[Saved data entries]
------------------------------------------------------------------------

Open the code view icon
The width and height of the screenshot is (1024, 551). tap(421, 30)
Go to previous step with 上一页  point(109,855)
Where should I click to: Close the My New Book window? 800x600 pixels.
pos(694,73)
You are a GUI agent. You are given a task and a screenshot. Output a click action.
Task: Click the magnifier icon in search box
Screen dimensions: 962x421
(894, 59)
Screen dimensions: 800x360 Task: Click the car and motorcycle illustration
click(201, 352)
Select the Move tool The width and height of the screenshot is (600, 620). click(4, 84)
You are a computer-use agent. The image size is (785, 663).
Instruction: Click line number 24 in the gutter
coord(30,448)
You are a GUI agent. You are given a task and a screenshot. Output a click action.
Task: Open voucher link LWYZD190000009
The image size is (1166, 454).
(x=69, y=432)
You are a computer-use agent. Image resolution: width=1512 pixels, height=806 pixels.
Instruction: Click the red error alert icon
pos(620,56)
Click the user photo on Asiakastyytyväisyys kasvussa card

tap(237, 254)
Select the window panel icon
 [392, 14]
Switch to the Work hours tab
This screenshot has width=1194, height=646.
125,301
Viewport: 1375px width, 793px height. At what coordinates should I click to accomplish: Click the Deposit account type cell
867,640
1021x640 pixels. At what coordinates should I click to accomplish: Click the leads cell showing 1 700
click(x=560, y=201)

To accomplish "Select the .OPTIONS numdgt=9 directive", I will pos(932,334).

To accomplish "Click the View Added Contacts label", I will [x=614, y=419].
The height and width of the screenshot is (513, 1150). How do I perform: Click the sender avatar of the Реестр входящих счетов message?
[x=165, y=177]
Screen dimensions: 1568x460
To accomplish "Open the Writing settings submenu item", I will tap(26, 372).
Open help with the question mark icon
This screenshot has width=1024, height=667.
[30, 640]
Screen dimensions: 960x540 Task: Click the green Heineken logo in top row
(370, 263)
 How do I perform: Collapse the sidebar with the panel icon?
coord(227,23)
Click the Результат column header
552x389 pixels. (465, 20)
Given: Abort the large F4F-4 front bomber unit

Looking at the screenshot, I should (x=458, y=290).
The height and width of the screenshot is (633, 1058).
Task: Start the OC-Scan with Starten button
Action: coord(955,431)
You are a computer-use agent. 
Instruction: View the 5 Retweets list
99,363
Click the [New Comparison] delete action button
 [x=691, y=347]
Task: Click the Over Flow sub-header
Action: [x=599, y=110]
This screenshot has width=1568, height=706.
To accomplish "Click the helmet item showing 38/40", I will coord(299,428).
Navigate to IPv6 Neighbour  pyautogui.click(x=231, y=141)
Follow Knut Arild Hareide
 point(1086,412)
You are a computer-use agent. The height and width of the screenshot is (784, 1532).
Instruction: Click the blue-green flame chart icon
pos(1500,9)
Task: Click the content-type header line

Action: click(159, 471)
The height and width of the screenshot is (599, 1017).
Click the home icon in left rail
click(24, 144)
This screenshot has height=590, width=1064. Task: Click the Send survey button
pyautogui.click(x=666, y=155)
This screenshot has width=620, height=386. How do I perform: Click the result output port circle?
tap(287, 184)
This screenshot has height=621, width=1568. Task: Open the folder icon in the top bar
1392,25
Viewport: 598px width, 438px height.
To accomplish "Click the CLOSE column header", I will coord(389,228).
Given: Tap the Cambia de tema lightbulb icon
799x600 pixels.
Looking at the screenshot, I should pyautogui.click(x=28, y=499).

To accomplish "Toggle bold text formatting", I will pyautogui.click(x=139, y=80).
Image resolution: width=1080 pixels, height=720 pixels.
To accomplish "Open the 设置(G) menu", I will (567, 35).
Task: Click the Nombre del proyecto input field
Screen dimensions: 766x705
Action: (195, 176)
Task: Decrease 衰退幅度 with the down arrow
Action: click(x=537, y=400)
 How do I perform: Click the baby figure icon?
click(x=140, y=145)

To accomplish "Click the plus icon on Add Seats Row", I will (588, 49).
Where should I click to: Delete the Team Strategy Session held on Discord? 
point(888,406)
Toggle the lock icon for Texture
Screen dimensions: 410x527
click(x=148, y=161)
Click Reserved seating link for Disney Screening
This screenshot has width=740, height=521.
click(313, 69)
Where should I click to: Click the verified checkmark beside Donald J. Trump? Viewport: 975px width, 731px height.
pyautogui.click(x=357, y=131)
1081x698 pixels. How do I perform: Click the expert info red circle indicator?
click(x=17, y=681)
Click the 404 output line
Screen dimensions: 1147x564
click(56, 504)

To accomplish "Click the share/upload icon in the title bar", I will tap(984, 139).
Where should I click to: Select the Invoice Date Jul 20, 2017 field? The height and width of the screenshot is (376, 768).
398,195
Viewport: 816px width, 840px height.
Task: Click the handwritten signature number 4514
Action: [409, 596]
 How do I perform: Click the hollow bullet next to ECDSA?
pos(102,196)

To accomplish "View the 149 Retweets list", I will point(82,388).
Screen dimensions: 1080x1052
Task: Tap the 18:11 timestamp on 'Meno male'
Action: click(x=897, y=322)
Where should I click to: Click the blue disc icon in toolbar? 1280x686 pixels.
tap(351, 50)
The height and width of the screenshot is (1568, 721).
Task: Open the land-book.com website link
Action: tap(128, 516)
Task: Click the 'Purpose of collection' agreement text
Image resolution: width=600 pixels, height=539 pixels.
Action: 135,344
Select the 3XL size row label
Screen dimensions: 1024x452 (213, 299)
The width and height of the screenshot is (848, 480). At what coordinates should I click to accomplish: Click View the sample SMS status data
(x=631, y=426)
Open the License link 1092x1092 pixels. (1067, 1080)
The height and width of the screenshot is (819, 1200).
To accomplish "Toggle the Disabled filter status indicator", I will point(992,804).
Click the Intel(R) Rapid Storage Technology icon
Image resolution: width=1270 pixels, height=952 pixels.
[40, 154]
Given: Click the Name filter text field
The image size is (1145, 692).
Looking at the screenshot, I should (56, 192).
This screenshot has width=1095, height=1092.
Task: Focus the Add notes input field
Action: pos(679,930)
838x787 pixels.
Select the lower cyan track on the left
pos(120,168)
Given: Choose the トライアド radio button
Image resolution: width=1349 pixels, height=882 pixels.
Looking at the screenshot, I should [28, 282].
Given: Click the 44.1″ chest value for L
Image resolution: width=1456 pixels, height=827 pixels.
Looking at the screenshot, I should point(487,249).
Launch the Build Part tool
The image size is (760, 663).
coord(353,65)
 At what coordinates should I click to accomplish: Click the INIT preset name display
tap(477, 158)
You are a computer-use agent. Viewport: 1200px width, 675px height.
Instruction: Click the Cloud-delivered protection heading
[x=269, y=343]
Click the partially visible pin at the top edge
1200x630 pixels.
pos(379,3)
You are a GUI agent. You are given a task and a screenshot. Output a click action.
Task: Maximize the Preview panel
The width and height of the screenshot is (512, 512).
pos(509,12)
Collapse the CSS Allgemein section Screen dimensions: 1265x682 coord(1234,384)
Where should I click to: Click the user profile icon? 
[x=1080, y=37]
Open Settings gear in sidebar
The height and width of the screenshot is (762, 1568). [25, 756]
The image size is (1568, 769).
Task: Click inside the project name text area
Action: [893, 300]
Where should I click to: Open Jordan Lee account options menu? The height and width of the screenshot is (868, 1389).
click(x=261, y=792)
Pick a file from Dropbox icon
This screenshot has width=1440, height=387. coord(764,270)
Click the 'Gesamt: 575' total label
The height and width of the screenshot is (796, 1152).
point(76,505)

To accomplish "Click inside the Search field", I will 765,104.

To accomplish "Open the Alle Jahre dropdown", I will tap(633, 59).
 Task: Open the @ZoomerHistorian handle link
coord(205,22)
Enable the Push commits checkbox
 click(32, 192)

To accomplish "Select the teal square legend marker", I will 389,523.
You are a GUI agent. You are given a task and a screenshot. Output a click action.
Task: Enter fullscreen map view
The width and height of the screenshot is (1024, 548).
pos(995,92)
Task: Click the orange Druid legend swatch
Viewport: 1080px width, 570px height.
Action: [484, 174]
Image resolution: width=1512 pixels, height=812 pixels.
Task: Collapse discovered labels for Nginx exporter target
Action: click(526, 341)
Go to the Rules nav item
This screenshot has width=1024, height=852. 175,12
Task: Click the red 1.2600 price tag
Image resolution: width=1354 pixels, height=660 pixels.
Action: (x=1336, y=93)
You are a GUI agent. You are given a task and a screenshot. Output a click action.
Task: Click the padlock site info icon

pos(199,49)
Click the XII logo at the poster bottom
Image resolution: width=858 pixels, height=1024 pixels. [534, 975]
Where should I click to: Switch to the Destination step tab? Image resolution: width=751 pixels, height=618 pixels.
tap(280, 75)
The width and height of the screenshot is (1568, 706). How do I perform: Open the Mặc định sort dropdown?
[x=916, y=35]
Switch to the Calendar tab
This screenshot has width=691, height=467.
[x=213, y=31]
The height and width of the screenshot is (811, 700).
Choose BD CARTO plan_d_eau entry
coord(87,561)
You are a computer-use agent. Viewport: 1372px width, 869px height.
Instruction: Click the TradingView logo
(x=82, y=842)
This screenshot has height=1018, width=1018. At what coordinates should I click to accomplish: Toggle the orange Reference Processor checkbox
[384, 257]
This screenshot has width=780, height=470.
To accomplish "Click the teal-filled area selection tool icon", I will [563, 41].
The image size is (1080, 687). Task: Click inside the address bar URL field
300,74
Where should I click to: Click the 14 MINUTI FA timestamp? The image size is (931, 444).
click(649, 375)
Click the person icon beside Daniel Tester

------------------------------------------------------------------------

# Work instructions
Starting from the line with "Where should I click to: Click the 14" and ending with the final line of the data, quote every line exactly, both ends included.

# Finished task
Where should I click to: Click the 14 MINUTI FA timestamp? The image size is (931, 444).
click(649, 375)
Click the person icon beside Daniel Tester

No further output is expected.